Subject: RE: Chords in Folk?
WAV - If you've got one of those electric keyboards with various voices, choose one with a sustain - organ, flute or violin. Forget about the black notes for now, and imagine the white notes as a pure diatonic Pythagorean scale - though of course it's tempered, which is to say perverted for the sake of western chromaticism so that lot of the intervals are far from pure.

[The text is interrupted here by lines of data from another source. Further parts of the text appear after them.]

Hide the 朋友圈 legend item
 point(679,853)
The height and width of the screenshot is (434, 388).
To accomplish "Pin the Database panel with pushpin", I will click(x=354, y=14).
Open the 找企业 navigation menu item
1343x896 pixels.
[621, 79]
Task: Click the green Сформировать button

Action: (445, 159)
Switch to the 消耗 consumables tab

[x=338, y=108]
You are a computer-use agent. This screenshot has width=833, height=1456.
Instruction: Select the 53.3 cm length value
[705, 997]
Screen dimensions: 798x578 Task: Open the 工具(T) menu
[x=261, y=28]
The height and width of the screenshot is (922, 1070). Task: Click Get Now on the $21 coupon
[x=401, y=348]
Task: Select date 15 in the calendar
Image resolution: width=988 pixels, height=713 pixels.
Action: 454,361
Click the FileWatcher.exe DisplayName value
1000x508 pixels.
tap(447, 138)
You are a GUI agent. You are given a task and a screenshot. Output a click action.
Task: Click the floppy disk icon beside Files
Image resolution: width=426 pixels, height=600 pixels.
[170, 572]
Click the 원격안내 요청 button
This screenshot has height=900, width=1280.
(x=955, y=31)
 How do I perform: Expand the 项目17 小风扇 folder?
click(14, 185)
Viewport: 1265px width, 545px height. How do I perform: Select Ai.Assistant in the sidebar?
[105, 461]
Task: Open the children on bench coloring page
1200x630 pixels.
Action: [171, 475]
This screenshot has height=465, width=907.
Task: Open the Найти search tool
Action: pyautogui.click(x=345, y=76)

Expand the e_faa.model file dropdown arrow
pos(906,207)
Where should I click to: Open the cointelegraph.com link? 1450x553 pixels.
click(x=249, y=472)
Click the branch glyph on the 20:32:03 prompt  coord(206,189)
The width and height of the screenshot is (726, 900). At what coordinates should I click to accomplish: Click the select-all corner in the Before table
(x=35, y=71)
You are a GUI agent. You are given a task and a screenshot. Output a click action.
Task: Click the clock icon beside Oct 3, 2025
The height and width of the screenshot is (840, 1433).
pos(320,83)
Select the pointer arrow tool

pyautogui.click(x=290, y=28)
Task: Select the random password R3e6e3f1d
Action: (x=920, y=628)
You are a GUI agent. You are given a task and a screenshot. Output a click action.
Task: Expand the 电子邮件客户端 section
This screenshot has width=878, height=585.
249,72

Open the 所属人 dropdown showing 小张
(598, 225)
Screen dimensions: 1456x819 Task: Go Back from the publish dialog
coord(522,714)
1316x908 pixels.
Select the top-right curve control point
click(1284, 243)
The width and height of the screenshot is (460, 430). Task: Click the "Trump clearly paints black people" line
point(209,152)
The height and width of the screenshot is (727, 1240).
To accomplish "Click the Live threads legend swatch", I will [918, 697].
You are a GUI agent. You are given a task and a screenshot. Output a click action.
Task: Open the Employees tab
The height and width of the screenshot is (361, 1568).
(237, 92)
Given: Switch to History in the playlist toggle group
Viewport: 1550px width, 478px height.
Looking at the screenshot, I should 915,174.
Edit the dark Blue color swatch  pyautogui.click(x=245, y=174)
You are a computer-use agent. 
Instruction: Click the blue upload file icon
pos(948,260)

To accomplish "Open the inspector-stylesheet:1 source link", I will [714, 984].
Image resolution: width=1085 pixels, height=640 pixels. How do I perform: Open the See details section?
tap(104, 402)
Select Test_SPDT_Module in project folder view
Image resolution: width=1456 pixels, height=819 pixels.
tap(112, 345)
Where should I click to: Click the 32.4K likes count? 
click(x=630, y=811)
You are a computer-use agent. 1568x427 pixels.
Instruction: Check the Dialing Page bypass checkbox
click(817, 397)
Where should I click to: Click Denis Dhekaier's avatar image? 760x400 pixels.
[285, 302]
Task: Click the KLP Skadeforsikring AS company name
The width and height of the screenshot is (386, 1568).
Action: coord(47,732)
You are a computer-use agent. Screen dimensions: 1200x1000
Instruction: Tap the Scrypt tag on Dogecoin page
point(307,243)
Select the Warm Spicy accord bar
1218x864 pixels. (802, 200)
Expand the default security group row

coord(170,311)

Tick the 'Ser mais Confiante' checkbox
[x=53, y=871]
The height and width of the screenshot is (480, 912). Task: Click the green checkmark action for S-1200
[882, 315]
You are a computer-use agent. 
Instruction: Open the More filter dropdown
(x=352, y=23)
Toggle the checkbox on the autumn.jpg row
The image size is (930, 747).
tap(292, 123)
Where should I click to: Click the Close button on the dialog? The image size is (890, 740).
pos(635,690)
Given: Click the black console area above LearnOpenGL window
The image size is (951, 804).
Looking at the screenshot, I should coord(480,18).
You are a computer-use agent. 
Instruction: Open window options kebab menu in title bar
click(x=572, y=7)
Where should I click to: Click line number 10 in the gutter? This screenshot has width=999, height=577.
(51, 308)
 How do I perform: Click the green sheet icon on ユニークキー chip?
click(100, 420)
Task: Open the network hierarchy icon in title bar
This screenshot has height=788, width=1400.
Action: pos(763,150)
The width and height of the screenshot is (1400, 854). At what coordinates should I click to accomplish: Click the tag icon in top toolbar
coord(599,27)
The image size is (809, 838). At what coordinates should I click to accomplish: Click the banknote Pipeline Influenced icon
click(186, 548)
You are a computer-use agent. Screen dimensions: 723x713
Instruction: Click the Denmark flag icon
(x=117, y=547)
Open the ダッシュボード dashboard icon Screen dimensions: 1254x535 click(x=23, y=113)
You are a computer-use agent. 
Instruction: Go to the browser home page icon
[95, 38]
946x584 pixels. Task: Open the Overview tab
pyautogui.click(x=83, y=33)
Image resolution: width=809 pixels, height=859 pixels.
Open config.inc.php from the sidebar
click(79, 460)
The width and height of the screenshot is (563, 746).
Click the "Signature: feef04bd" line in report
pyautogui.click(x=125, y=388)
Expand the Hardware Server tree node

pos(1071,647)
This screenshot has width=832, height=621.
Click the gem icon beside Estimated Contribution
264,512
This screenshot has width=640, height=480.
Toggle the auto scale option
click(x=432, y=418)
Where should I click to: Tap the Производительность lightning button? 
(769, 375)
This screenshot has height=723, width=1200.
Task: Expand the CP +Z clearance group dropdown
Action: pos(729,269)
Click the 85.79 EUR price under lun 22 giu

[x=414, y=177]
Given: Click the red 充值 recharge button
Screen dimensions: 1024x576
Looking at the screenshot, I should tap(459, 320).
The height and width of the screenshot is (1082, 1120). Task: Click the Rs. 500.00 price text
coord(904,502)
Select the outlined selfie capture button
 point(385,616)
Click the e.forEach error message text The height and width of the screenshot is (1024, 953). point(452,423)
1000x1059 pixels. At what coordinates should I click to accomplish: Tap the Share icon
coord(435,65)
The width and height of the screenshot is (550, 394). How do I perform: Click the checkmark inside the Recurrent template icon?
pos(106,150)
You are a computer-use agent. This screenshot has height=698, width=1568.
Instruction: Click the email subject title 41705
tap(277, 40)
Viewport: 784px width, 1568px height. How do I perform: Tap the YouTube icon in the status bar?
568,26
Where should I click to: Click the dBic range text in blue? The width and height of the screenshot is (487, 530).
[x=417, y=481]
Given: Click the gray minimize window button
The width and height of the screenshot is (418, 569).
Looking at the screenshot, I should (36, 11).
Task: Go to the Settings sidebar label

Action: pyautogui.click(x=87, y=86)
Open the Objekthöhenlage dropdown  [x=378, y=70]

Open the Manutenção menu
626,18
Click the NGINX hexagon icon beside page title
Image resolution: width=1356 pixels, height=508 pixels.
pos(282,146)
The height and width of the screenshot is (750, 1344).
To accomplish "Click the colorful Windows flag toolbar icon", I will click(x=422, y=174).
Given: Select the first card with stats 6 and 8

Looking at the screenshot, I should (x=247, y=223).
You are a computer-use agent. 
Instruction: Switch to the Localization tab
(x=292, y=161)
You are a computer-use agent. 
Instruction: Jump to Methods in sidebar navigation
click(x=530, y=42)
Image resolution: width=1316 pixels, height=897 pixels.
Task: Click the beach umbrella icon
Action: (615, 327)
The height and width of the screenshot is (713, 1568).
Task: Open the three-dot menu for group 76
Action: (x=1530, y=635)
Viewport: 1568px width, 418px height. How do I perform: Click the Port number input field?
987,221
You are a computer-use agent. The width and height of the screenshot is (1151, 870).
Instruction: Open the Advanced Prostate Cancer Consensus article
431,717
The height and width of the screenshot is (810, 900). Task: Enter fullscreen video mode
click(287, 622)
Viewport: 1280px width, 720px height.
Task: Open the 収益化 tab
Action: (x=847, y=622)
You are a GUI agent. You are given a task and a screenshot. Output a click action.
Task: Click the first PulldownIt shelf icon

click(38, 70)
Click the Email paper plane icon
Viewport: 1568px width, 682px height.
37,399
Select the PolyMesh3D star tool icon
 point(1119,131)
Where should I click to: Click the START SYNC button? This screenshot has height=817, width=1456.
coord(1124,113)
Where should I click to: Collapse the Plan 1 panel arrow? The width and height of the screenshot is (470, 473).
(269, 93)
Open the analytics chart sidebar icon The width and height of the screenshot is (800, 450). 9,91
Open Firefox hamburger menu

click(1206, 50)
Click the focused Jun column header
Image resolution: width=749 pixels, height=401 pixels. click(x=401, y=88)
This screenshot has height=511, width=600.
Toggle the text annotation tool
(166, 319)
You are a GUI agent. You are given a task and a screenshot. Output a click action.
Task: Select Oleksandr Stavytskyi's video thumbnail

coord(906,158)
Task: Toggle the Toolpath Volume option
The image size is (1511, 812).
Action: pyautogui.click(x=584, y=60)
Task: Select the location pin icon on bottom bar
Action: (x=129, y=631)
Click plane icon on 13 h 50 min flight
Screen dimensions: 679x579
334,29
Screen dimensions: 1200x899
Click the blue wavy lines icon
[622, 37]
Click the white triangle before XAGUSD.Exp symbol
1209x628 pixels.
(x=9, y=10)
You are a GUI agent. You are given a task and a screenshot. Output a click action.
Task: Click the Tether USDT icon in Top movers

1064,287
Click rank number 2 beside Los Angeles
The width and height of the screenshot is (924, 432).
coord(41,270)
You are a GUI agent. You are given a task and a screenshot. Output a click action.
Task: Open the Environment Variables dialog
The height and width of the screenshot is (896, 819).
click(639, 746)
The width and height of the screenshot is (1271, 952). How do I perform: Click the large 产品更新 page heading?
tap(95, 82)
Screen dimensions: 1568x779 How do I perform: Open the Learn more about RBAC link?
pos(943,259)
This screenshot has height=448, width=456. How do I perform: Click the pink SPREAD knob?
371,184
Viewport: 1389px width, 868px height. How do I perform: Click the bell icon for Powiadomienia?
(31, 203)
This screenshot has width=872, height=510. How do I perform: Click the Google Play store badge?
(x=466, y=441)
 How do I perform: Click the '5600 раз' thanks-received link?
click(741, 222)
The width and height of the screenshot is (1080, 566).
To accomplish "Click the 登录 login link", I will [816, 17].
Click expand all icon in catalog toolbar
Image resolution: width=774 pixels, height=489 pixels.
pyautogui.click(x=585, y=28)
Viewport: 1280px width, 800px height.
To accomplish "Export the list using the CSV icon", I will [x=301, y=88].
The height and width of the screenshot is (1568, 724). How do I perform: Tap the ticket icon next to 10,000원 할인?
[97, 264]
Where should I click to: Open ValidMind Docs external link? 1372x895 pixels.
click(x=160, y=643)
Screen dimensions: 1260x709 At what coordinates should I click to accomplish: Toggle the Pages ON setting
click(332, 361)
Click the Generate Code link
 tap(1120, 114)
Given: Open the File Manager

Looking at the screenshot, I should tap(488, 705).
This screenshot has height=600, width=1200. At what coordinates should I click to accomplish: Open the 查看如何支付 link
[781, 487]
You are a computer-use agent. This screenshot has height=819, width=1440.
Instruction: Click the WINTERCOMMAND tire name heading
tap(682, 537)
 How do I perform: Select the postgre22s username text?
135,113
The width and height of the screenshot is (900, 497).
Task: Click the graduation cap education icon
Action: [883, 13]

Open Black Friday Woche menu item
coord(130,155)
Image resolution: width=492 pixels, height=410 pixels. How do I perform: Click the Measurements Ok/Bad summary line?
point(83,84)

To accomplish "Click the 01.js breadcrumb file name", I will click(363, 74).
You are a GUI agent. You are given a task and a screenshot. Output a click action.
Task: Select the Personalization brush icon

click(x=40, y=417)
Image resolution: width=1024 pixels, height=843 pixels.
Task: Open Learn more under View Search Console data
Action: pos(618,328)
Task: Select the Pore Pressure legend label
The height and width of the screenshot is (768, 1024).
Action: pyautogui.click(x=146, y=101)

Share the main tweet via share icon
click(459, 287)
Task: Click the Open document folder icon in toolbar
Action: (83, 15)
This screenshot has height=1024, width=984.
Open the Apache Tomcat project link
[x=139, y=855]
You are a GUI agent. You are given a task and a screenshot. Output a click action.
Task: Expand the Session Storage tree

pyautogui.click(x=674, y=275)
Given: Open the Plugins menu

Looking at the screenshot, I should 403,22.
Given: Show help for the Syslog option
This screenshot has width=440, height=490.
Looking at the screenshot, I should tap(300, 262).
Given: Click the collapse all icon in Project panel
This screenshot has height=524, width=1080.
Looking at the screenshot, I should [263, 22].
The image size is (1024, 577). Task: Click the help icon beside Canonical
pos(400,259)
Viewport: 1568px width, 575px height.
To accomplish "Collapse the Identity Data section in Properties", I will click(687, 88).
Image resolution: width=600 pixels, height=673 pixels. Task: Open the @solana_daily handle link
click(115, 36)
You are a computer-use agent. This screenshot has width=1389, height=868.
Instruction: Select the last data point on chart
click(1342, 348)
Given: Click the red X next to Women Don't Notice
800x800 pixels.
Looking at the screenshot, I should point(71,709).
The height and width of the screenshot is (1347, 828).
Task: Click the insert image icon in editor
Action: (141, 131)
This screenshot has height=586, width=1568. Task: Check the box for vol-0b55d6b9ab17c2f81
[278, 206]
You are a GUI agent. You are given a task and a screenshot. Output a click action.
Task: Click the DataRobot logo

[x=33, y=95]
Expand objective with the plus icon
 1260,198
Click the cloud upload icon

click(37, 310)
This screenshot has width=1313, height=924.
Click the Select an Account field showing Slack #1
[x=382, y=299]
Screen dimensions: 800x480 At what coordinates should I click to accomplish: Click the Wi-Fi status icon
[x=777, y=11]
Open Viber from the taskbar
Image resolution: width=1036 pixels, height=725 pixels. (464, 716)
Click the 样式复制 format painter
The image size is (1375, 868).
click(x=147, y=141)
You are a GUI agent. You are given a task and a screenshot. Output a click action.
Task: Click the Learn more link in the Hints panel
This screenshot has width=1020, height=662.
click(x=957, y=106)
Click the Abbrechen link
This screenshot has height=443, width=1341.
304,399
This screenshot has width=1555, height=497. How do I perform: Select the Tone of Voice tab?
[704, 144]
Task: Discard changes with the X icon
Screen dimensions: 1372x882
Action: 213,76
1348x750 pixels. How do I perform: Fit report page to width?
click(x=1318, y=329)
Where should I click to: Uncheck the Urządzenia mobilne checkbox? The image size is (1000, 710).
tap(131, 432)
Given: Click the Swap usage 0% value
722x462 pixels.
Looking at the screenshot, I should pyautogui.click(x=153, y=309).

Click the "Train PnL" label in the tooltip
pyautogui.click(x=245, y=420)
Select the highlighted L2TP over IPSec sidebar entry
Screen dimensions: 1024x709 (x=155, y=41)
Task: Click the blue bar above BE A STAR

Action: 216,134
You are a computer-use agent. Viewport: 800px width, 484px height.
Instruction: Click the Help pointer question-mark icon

Take a piece of insulating tape and tape down one of the keys as a drone, try the D to begin with, and play a scale using only the white notes between D & the next D. This is a mode - the Dorian Mode to be precise - which has unique musical characteristics beyond either what we might conventionally think of as either Major or Minor. C to C is a Lydian Mode, which is identical to the major scale, each note of which Lydian Mode can become a drone for another mode - D gives Dorian, E gives Phrygian etc. each with their own characteristics largely forgotten in Western musical theory. From hereon in, the territory gets interestingly archaic, but essential, I would think, to any understanding of folk music, which is inherently modal and monophonic, though in no way, of course, does this preclude harmony, or yet heterophony.